Something I remember from Agatha Christie books is Miss Marple’s simple but astute insight that a major problem with most people’s way of thinking is that they just believe everything that they’re told. In reality, sometimes what others say is true, but more often than we might guess, it’s not; either because they’re mistaken or simply because they are making it up. Much of “The Truth” is actually not the truth, it’s words that Strauss put together in order to elicit a certain reaction from his readers. To give just one example, when he forms his “harem” of three women (using that word is another attempt to impress us) he would have us believe that the women have never met before or even spoken to or emailed each other. Yet it makes no sense that they wouldn’t have communicated at all before moving into a house together – it’s simply unbelievable. One of the women is very smart and critical, yet he has her regularly fighting with the others for the privilege of sitting next to him in the front seat like a child.

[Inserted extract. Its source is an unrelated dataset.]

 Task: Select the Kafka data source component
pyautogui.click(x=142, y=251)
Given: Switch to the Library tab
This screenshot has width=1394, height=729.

I don’t think this happened, it’s simply too out of character for Veronika – or if it did, then his depiction of her is inaccurate. And then he would have us believe that it is only after the failure of the harem experiment did it dawn on him that it wasn’t fair of him to expect them not to have sex with other men while he is able to sleep with other women. Of course it’s not fair, and I kept waiting for him to address it during that section, but he pretends that it didn’t even occur to him until later when he has some big epiphany. Is the title of the book another of Strauss’ private jokes at our expense? In other words, is he merely a narcissist, or is he a full-on sociopath? I don’t know. But there are dozens of times in the book where he is clearly being disingenuous, as anyone with some critical thinking skills can perceive.
Going back to the Odyssey: Of all the Greek characters fighting the Trojan War, Odysseus was the smart one. Not muscled like Achilles or powerful like Agamemnon, but clever and conniving. He uses the power of his words and his wit to get what he wants. This is how Strauss would like to see himself. In his pathology, the way he feels worthy and powerful is by convincing others that he is smarter and cooler than everyone else. This is why he is constantly making little mean comments about people – it reminded me of the negging thing from The Game. Though he claims to be a new, wise person by the end of the book, his methods are the same as ever.

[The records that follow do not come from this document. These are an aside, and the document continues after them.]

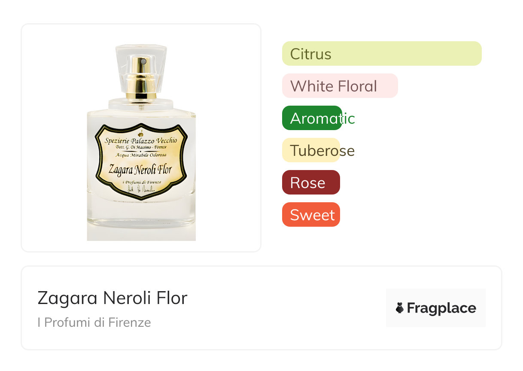Open the I Profumi di Firenze brand subtitle

[94, 322]
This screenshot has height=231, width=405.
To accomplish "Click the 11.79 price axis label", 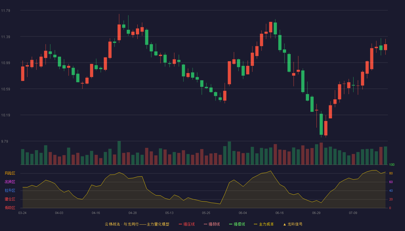I will coord(5,11).
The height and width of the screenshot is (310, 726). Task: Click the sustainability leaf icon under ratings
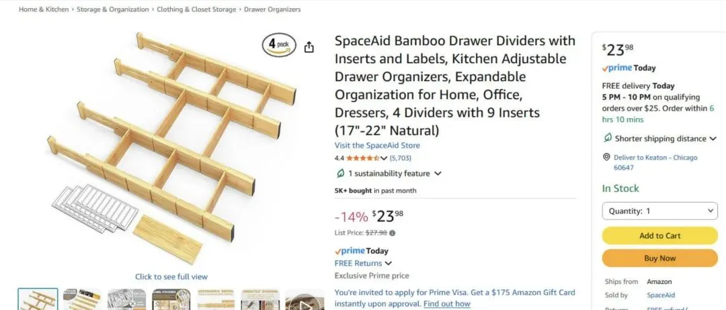tap(340, 174)
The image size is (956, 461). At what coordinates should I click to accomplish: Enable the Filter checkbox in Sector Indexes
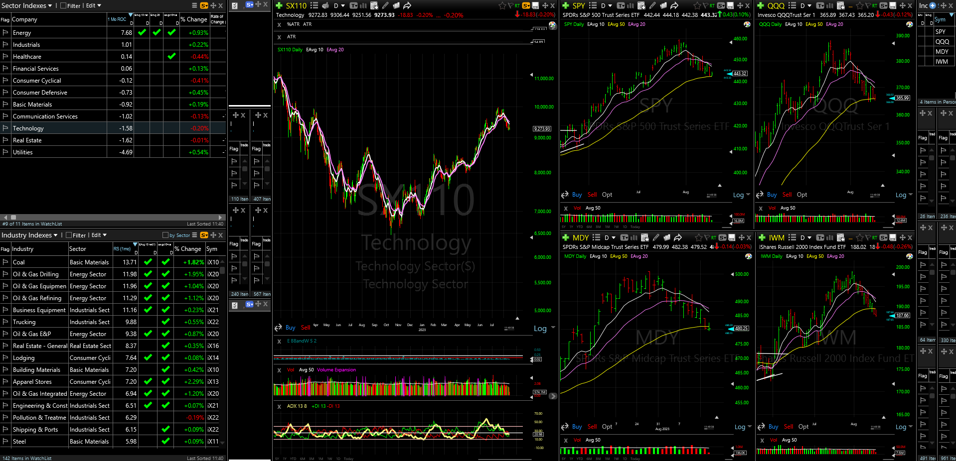click(63, 5)
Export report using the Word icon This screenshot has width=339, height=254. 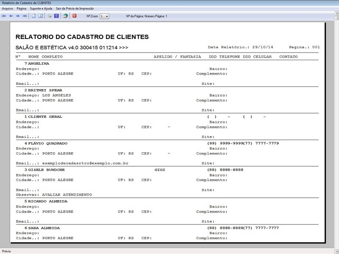56,16
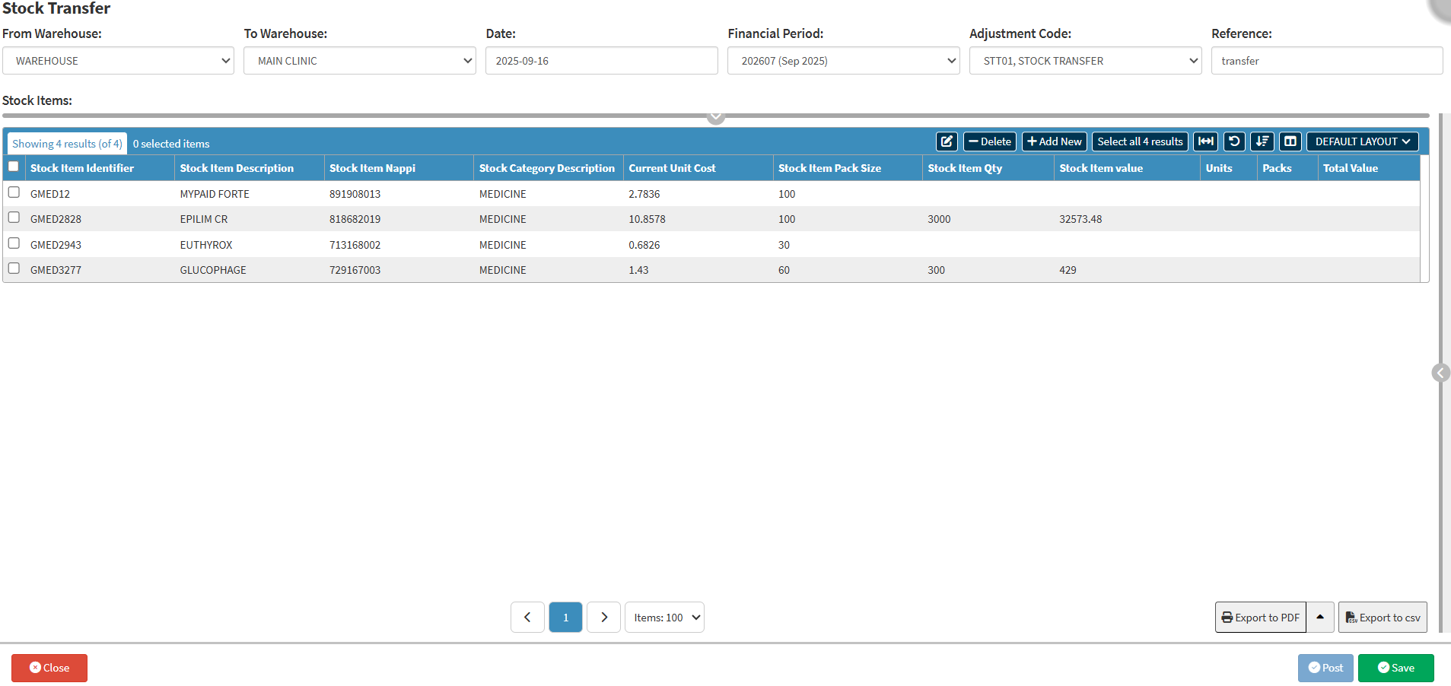Open the column chooser icon
The image size is (1451, 686).
click(1290, 141)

There are so many other things I noticed, like the fact that he never mentions the enormous role money and power play in relationships between men and women. Instead, he has an endless string of epiphanies and clichés that he unloads on us for 400 pages. He is the oh-so-wise dispenser of valuable advice that will blow our minds and change our lives for the better. But he’s no Homer, no Joyce.

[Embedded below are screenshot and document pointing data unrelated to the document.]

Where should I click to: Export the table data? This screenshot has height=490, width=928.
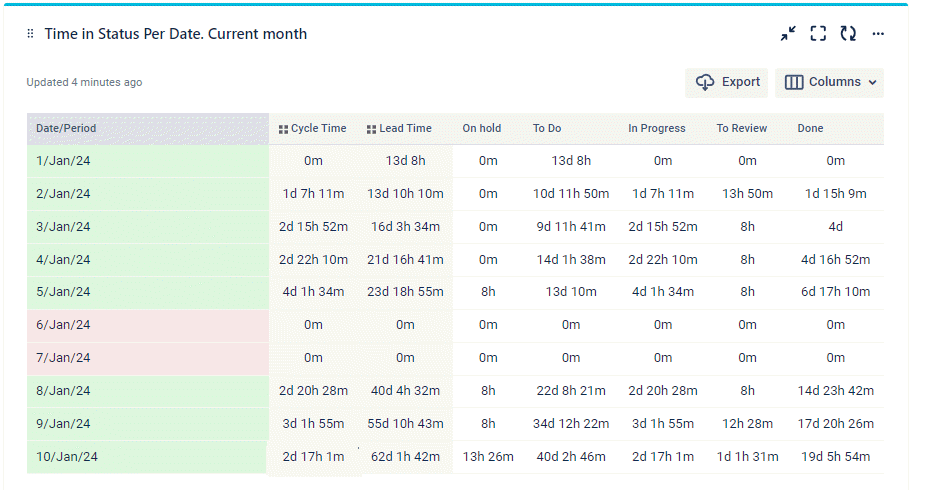[x=727, y=83]
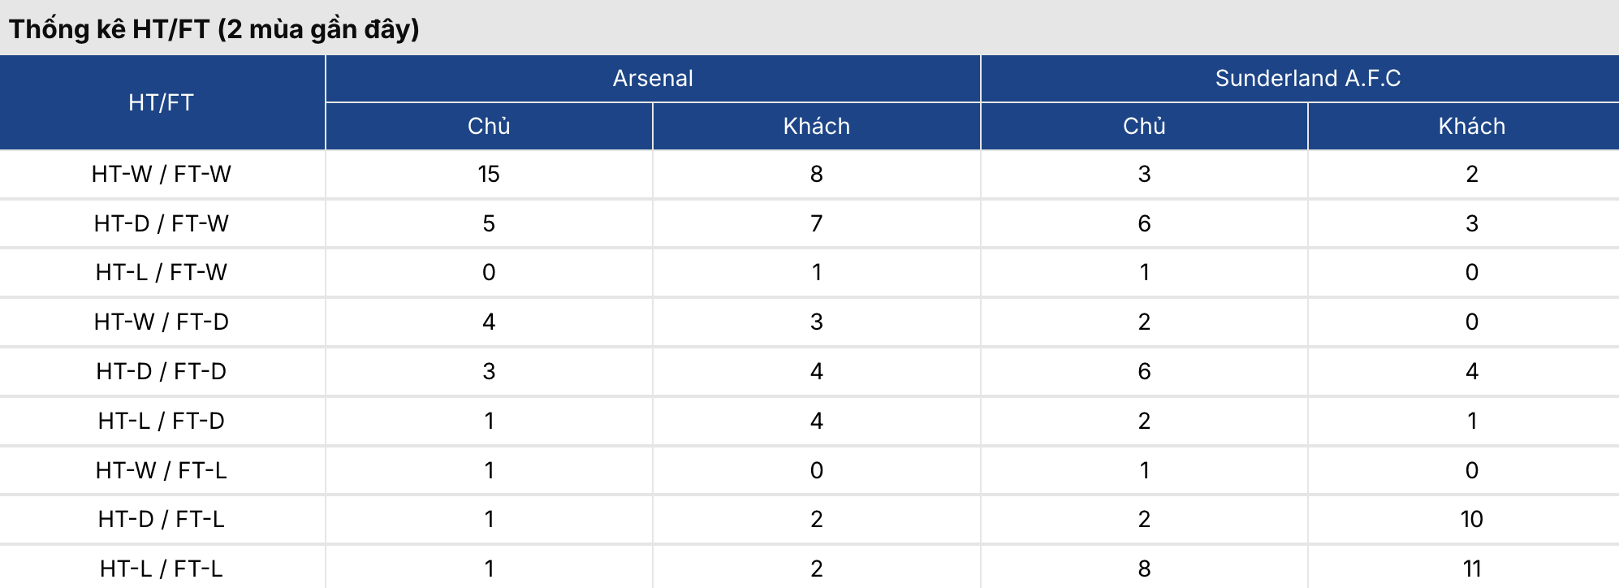This screenshot has width=1619, height=588.
Task: Select the HT/FT header cell
Action: (x=162, y=102)
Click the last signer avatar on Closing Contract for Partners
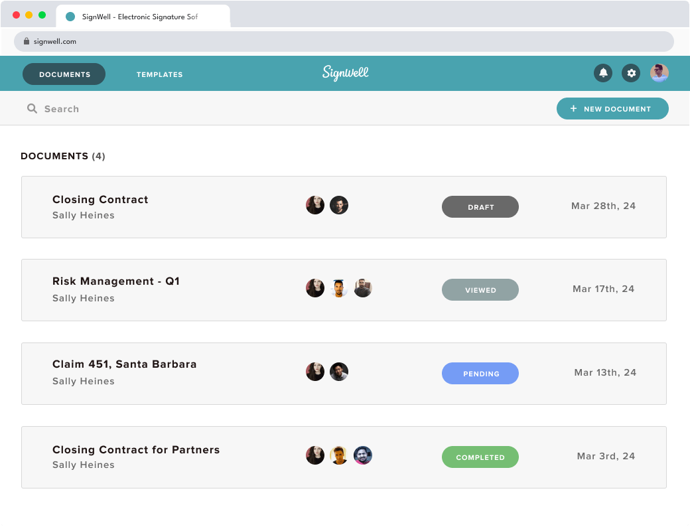Screen dimensions: 690x527 (x=363, y=455)
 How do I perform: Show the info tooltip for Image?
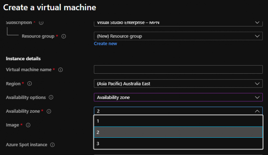28,125
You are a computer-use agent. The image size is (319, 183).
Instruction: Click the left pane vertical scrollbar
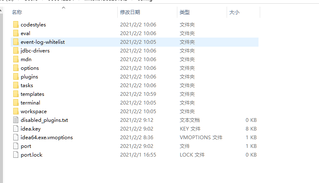1,95
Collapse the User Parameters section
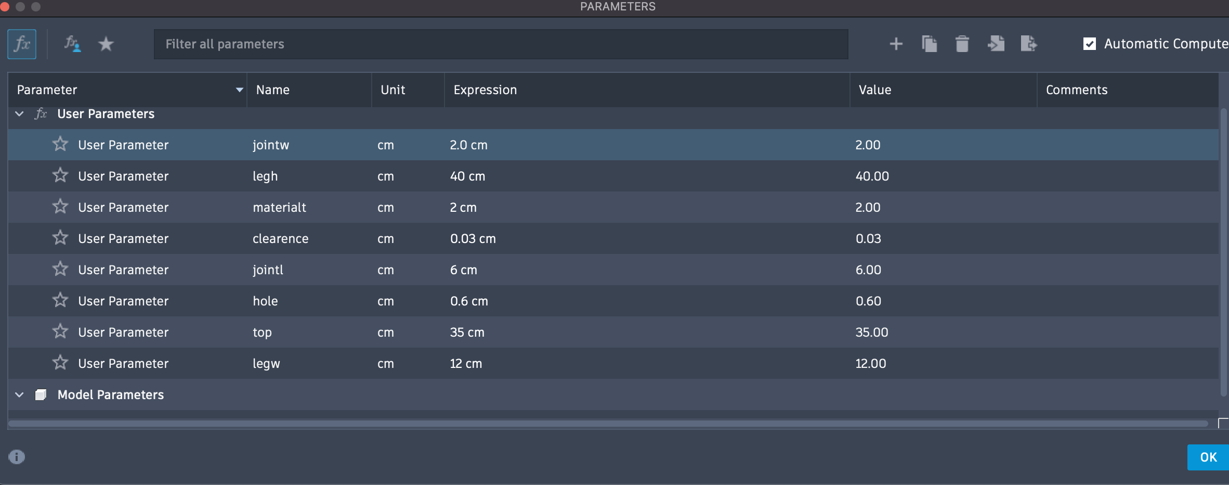This screenshot has width=1229, height=485. 19,113
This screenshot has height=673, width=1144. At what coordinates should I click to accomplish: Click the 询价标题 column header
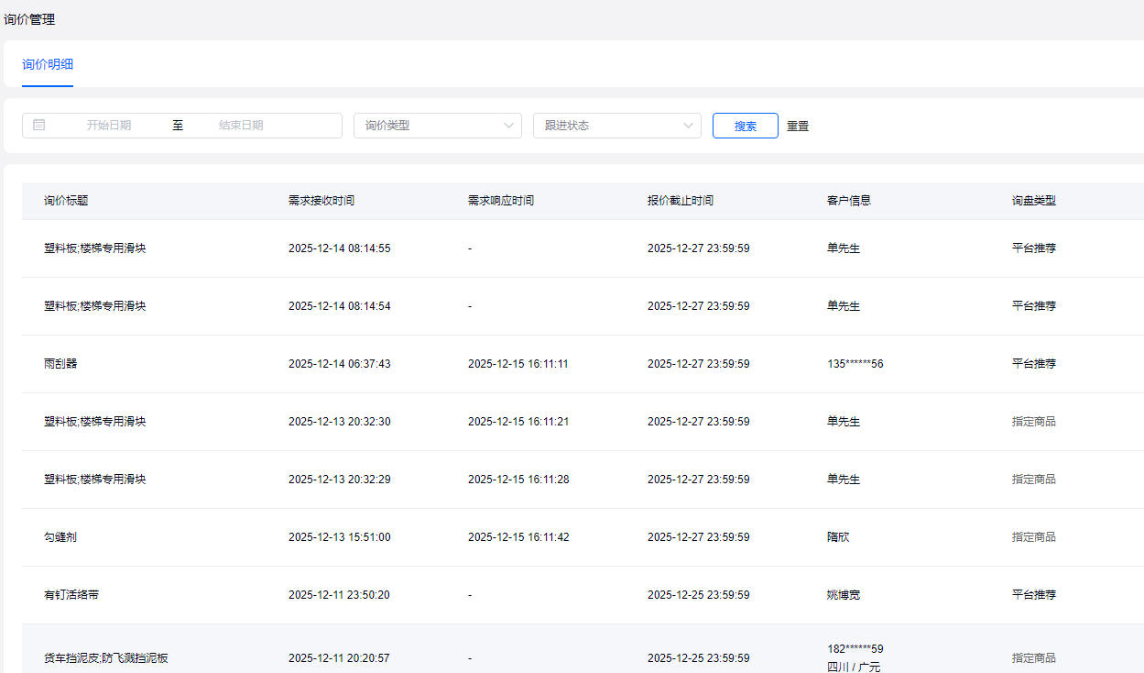click(x=66, y=201)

Odysseus created the Trojan horse, which the gullible Trojans happily brought inside their city walls. Strauss has this little puppy, which he wants you to swallow hook, line, and sinker. No longer content with just having power over the poor saps who loved The Game and naïve girls at bars, now he craves the admiration of the educated. He’s shed his purple-on-purple ensembles and now wears glasses and sweaters – smart people clothes. I suppose his frenetically working mind will never truly be satisfied, even if he does fool some “intellectuals” out there. I wonder what he’ll come up with next. OK this was really long but I feel better now.